Recast the material from the line with "such (664, 1424)" up to and including the line with "This screenshot has width=924, height=1304." as a two-column CSV with the header input,output. Give one row per item, with its text under input and its answer under output, each in a single quoted field with any line breaks turned into spaces.

• • •

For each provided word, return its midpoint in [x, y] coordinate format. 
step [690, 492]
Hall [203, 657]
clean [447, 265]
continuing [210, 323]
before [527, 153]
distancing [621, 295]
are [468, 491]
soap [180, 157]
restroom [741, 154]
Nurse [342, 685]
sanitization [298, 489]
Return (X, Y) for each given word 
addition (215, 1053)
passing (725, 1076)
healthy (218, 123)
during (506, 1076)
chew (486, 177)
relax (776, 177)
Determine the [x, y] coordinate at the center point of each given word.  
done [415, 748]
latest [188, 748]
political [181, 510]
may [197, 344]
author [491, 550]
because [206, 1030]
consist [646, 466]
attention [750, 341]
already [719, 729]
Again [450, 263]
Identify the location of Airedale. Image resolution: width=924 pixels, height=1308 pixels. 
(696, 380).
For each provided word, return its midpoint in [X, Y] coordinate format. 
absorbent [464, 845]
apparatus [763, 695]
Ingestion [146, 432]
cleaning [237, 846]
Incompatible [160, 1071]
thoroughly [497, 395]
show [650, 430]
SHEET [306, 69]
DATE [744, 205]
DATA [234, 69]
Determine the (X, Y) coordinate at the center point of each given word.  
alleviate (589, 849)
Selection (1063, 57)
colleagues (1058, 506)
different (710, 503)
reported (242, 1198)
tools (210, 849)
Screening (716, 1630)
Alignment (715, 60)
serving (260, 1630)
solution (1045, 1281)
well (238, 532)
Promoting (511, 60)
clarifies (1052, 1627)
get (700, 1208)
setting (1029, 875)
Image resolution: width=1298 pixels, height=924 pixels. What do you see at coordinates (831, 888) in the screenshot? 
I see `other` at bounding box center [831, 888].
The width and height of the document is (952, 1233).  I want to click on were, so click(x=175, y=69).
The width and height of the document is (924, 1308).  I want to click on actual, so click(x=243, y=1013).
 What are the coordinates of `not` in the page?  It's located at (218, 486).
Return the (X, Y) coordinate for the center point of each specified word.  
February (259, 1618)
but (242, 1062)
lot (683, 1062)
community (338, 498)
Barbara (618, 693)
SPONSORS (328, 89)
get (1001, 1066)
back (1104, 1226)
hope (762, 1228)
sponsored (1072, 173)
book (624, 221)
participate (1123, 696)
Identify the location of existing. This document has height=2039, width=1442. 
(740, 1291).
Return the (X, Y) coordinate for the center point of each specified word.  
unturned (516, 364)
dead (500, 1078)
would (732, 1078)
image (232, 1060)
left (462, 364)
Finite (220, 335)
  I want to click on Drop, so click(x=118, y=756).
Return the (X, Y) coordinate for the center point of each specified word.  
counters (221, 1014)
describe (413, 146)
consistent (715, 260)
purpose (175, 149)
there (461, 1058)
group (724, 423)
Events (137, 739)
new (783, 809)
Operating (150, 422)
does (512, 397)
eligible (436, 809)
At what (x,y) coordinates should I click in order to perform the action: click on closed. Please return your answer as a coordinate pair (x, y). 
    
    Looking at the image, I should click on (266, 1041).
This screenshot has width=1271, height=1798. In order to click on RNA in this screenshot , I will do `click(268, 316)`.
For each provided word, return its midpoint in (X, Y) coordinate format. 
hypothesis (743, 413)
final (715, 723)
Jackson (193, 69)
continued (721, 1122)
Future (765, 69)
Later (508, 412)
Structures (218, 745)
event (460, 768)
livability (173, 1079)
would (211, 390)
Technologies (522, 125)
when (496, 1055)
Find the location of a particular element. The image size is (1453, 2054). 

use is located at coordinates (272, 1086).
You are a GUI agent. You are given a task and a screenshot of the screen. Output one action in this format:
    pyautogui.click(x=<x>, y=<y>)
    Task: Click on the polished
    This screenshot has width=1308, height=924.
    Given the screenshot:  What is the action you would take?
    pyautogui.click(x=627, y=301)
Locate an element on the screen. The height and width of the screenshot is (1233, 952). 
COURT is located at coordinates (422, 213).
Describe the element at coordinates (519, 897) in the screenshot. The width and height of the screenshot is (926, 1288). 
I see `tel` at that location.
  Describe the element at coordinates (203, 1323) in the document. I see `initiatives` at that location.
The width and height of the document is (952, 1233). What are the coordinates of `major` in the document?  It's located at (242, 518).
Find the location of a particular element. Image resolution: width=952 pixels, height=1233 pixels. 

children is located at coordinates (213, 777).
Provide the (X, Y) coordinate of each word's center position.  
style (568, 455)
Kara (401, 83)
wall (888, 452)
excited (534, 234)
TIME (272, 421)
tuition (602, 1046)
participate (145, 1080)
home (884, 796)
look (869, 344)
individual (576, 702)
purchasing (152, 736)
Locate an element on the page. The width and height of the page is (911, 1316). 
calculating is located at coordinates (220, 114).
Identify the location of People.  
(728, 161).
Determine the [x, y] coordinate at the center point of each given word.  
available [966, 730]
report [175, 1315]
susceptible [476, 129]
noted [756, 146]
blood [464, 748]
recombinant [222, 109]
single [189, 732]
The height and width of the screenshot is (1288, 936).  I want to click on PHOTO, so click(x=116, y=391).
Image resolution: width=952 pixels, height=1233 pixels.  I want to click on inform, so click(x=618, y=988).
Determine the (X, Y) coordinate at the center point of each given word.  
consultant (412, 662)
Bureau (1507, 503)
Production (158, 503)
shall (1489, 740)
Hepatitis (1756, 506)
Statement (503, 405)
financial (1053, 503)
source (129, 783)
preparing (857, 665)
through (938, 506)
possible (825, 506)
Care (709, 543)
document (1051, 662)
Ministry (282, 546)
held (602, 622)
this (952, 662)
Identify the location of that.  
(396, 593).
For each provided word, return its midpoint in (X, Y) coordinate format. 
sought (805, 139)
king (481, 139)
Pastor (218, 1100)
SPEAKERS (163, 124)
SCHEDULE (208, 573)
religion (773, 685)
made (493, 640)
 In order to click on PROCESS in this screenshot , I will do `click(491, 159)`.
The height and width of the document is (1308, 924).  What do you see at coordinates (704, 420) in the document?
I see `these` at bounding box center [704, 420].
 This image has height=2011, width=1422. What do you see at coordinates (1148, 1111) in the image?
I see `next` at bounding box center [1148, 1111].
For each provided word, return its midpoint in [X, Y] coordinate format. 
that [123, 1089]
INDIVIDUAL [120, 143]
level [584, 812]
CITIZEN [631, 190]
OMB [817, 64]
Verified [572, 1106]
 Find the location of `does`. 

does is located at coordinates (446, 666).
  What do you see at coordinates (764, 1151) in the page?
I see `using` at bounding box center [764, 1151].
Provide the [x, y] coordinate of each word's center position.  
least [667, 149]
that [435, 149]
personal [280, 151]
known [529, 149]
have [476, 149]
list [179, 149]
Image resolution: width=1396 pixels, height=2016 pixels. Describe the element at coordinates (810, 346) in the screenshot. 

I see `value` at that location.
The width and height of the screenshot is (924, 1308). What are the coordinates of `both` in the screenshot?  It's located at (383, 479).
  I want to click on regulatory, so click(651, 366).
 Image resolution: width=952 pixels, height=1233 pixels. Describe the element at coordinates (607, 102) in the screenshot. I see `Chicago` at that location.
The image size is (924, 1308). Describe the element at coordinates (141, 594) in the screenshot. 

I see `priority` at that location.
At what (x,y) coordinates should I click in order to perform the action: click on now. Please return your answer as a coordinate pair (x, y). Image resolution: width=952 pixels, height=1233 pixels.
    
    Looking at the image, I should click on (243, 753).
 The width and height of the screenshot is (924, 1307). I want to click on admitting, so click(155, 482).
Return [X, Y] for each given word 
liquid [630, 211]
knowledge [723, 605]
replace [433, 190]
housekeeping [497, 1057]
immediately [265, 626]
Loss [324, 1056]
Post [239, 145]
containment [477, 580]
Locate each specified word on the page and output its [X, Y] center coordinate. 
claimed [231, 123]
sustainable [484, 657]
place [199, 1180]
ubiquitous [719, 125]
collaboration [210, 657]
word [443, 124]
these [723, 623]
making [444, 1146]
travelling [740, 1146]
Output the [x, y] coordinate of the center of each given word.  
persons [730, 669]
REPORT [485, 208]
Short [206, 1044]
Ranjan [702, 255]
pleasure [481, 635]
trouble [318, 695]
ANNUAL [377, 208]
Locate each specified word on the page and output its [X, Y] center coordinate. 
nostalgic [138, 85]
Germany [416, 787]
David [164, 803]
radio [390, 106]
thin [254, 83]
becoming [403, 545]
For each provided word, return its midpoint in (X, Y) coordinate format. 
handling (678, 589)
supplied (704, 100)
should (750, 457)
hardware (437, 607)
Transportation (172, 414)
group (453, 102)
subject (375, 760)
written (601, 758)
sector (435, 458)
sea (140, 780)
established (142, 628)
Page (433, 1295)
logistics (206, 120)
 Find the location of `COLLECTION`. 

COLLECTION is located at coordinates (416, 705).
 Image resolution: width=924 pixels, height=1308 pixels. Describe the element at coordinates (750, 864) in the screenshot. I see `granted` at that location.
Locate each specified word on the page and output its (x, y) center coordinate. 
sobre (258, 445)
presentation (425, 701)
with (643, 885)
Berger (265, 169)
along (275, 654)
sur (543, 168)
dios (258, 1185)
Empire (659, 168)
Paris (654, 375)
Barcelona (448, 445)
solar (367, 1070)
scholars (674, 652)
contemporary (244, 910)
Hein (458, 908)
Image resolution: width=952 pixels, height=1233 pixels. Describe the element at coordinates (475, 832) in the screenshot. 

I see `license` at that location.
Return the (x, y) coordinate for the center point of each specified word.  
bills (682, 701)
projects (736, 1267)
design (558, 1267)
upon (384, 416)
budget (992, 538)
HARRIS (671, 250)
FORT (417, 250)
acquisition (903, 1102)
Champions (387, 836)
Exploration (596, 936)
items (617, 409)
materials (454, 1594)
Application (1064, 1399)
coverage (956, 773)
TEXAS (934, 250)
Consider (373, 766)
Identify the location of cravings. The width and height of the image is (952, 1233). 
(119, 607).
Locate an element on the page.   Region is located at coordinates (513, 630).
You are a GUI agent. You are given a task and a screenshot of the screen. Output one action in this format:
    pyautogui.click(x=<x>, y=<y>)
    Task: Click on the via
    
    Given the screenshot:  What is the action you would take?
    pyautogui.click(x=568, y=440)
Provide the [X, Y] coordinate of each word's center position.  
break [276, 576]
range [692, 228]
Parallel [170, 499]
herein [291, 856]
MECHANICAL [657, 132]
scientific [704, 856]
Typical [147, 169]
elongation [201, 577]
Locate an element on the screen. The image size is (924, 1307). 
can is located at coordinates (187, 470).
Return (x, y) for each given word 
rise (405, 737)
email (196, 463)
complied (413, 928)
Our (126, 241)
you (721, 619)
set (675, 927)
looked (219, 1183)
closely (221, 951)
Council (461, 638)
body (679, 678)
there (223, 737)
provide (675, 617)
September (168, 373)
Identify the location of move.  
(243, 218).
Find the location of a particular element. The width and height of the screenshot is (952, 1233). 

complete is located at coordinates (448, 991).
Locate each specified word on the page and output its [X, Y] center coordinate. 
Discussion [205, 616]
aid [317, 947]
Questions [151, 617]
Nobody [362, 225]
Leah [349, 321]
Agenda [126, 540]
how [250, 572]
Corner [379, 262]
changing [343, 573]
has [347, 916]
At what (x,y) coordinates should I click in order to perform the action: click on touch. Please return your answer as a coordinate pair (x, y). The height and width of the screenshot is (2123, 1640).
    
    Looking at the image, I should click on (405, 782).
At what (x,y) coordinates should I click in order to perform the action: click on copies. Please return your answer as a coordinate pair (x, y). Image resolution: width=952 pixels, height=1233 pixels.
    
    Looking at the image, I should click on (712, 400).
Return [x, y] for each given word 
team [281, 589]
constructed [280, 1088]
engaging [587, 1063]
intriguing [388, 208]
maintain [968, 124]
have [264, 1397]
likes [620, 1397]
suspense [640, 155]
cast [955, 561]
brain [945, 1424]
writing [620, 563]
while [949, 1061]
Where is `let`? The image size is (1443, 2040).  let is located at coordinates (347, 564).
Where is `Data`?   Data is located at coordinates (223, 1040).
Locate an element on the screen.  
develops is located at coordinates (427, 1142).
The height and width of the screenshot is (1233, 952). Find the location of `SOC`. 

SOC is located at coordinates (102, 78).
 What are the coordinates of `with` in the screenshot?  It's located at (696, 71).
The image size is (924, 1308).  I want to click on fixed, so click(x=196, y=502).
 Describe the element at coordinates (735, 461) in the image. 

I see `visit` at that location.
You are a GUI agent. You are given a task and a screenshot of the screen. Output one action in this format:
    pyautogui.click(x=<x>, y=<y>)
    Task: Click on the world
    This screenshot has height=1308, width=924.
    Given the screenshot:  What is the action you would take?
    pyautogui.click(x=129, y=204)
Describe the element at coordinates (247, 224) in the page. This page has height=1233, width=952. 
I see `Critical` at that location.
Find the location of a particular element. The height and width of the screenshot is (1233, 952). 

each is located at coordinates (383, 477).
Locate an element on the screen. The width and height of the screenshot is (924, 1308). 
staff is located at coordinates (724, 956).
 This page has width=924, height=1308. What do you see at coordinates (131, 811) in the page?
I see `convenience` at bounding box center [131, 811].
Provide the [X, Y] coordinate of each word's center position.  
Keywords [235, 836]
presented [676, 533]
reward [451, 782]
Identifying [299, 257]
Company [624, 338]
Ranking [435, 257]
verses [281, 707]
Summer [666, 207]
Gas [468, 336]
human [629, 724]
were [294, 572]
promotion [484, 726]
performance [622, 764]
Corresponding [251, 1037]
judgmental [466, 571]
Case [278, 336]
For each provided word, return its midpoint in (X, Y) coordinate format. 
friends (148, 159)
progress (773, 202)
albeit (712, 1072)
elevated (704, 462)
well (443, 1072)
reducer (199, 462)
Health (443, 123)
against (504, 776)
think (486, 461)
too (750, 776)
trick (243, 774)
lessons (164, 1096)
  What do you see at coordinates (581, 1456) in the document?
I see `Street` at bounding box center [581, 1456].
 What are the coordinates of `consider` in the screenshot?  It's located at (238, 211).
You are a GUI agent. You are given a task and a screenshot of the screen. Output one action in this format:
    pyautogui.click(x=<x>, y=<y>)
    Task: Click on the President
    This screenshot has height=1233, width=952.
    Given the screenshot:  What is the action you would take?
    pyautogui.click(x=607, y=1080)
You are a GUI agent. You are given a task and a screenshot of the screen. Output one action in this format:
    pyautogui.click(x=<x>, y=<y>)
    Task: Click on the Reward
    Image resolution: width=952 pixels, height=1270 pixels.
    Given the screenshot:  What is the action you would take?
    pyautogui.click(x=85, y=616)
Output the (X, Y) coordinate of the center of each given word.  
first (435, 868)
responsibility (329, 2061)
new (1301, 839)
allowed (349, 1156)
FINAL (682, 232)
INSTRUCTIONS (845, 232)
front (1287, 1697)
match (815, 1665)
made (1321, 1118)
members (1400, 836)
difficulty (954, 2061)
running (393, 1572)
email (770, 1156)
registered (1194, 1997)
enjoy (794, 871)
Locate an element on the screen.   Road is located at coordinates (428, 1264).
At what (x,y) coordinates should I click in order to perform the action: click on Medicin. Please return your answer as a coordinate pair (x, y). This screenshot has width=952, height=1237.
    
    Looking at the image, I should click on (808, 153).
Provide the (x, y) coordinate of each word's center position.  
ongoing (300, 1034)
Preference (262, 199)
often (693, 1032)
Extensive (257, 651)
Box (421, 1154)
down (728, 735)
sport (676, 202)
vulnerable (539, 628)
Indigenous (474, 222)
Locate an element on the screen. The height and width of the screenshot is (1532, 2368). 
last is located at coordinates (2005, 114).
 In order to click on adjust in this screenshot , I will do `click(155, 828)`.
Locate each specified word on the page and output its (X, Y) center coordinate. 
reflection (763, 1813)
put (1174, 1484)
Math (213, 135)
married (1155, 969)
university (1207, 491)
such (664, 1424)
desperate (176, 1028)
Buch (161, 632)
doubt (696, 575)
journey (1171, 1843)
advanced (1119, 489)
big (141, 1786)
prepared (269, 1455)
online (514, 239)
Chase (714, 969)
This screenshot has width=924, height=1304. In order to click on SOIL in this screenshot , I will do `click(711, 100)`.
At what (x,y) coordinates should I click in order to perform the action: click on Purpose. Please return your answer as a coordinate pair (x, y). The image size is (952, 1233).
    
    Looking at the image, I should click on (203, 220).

• • •

EXERCISE SOLUTION:
input,output
"such","(664, 1424)"
"desperate","(176, 1028)"
"Buch","(161, 632)"
"doubt","(696, 575)"
"journey","(1171, 1843)"
"advanced","(1119, 489)"
"big","(141, 1786)"
"prepared","(269, 1455)"
"online","(514, 239)"
"Chase","(714, 969)"
"This screenshot has width=924, height=1304. In order to click on SOIL in this screenshot",", I will do `click(711, 100)`."